| PROBLEM REQUIREMENTS |
Images are to be left out; everything else in the listing should be repeated exactly.

| RECORDED DATA |
---------------

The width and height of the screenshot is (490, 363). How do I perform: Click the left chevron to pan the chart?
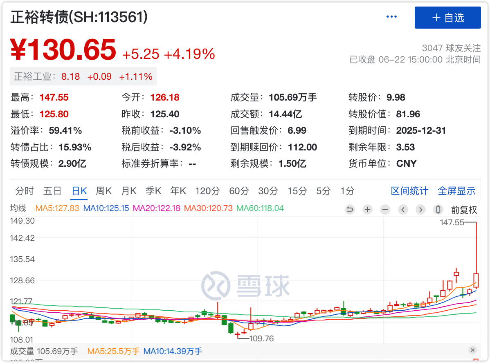pos(403,209)
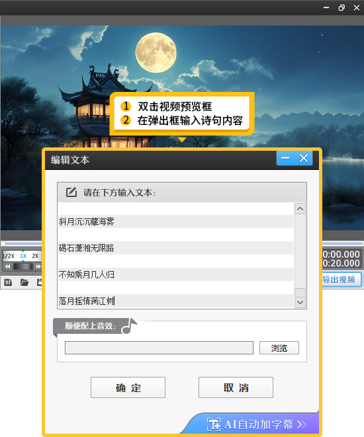Confirm with the 确定 button
This screenshot has height=437, width=364.
point(128,387)
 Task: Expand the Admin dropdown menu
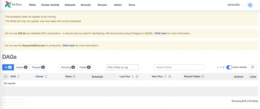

---------------

| EXPECTED ANSWER |
The width and height of the screenshot is (490, 363). How do I perform: Click the left chevron to pan the chart?
pos(403,209)
Confirm with the 确定 button
This screenshot has height=437, width=364.
point(128,387)
 Task: Expand the Admin dropdown menu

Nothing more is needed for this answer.